Dimensions: 64x30x25 cm 48l [12.6gal]
Lights: 18W Philips TLD 965 (9.5 hrs/day) [1.4WPG]
Filtration: AquaClear 150
CO2 injection: pressured
Parameters: KH 4, GH 6, pH 6.8, NO3 2-4, PO4 0.1-0.3
Fertilisation: TMG, PGP Hydro-minerals
Water change: 5l past 3days
Water temp: 24C
Plants: Java, Stringy moss, eleocharis

Picture before first trimming Day 32


----------



## commandantp (Jan 16, 2005)

I love this one!! Nice work  i'm trying to set up one like this  
Don't you have any problems with the eleocharis? beacause most of the time it grows everywhere.


----------



## Norbert Sabat (Jun 26, 2004)

commandantp said:


> Don't you have any problems with the eleocharis? beacause most of the time it grows everywhere.


No i don't have problems with that. This is only 0.37W/l so plants grow slowly. ..if i want stop eleocharis expansion i'll use scissors


----------



## Chef_low (Jul 22, 2005)

It'll be perfect if the hardwares on the right could be camouflaged


----------



## Piscesgirl (Feb 25, 2004)

I consistently like the tanks you set up -- they are beautiful!


----------



## Bert H (Mar 2, 2004)

Very nice Norbert.


----------



## aquaessentials (Dec 15, 2004)

Great set up

Clear, concise and easy on the eye


----------



## Norbert Sabat (Jun 26, 2004)

Thanks for comments.

Simple layout for lazy people









Like i say, this is very simple aquascape. I know that should be more space between this two groups of rock but if i do that i should remove eleocharis. This is only one bulb on 30cm deep tank so layout dependet on light. In this tank i want test how will be grow(how fast, how tall) eleocharis with low light.

In my next layout i tray something more difficult(more species, more details, smaller plants groups) .

Aha...my "Speedy Gonzales"


----------



## Piscesgirl (Feb 25, 2004)

I love 'Speedy' but I guess he isn't able to get at the algae that's growing on his own shell -- hehe. I wonder if that drives him crazy? Like the itch one can't reach? hehe.


----------



## Norbert Sabat (Jun 26, 2004)

Piscesgirl said:


> I guess he isn't able to get at the algae that's growing on his own shell -- hehe. I wonder if that drives him crazy?

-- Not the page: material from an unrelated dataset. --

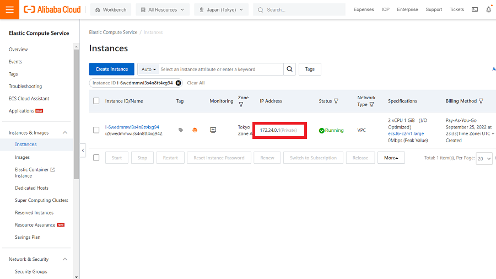This screenshot has width=496, height=279.
Task: Open the notifications bell
Action: click(488, 9)
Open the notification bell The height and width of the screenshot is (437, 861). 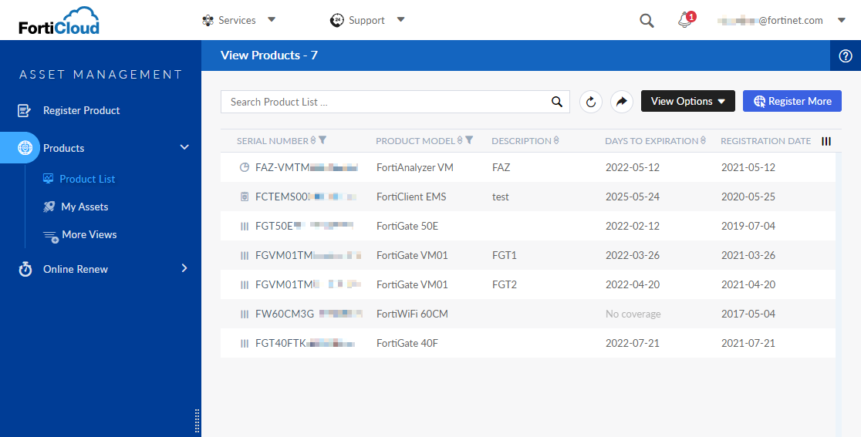point(684,21)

Hehe. Sometimes otocinclus clean his shell but i think that must buy him (speedy) some friends


----------



## turtlehead (Nov 27, 2004)

Norbert, I really envy you, your layouts are always well though out and you have some much time to get you tanks done. Very nice.


----------



## magicmagni (Aug 19, 2004)

Nice work. I have to say that every tank that you have presented has been an A+ in my opinion. There is something about this simplicity you present. It is really "clean." You say it's simple, but I don't think it's as simple as it looks.


----------



## richy (Nov 8, 2004)

Nice arrangement. Melikes! If only I had the patience to set up something like that...



Piscesgirl said:


> I love 'Speedy' but I guess he isn't able to get at the algae that's growing on his own shell -- hehe. I wonder if that drives him crazy? Like the itch one can't reach? hehe.

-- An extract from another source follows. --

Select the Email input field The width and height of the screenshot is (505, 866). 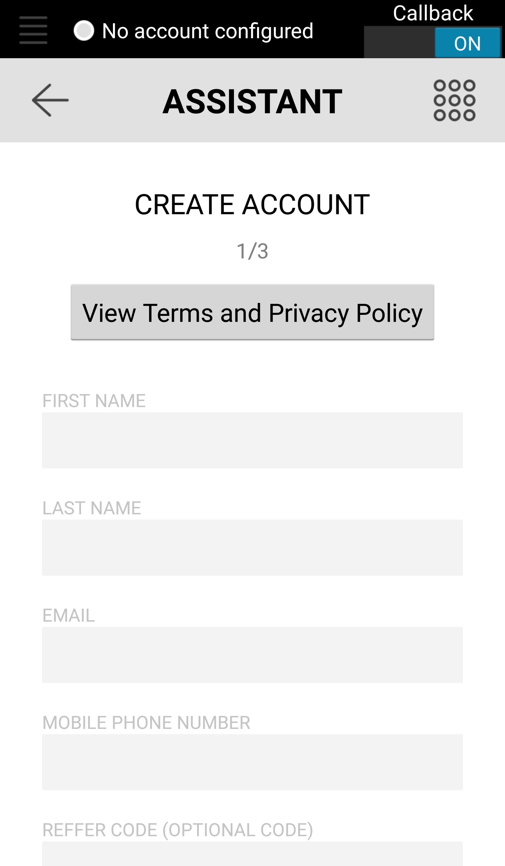click(253, 655)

My amanos and tigers would make toast of that algae on the shell. It's interesting sometimes to watch them harass the heck out of the ramshorn snails. The literally pick at their flesh and oft times their shells. =)


----------



## Phil Edwards (Jan 22, 2004)

Yet another great one Norbert! Your aquascapes are inspirational for me. Simplicity of design really appeals to me and you don't ever seem to use more than you need to accomplish what you do. Now that we can grow just about anything we want it's hard to keep ourselves from using more plants than we really need. Well done.

A word of critique: The rocks are a bit too angular for my taste. The hairgrass and moss give a pleasing aged feel to the aquascape and the angles of the rock counteract that. Maybe it's just the geologist in me, but angled rocks scream young, new, and unweathered. It's not a pleasing contrast. 

Regards,
Phil


----------



## Norbert Sabat (Jun 26, 2004)

Thanks for all comments. I have a looooooot work so i can't answer erlier.



Phil Edwards said:


> A word of critique: The rocks are a bit too angular for my taste. The hairgrass and moss give a pleasing aged feel to the aquascape and the angles of the rock counteract that. Maybe it's just the geologist in me, but angled rocks scream young, new, and unweathered. It's not a pleasing contrast.


Remember Phil that is not so easy find good small rocks . In Poland you can find granite, limestone and other poor stuff . I search only in "stores" with stones for gardens and ponds but this stones are soooo big (for tanks 200-300gal+ LOL). There is no problem in Poland if you want create Tanganica or Malawi biotope but for planted tank hmmm...... i just wanna say: I can kill for this great stones from Japan and China (ROTFL).

My rocks are young but i don't know what is this, some kind of slate. I like this small angled peaces, i have only different filling about this two biggest rocks .










And some photos from setup.


----------



## Phil Edwards (Jan 22, 2004)

Norbert,

I know how hard it is to get good rock!  I usually have to spend a couple hours sifting through my local landscape supply store's pile of river rock to find the few that are just right. Perhaps a little moss on the rocks will help soften their profile?

What are all of those powder/gravel additives?


----------



## Norbert Sabat (Jun 26, 2004)

Phil Edwards said:


> What are all of those powder/gravel additives?


Well...some translate polish-english 

"Aquagrunt" - porous substrat(some kind of ceramic/lava) for plants, rich in Fe.
"Floran" - cool looking porous gravel LOL (kind of ceramic/lava), there is any nutries in.
"Zwir" - quartz gravel
"Piasek" - sand
"Tetra bactozym" - dry bacteria
"Wegiel aktywny" - active carbon (my DIY ADA Clear super .....)


----------



## Phil Edwards (Jan 22, 2004)

Thank you.


----------



## acuaman (Dec 11, 2004)

Norbert S.

Nice tank, it's so beautifull, the pictures are great, specialy speedy gonzalez photo, 

congratulations

a c u a m a n


----------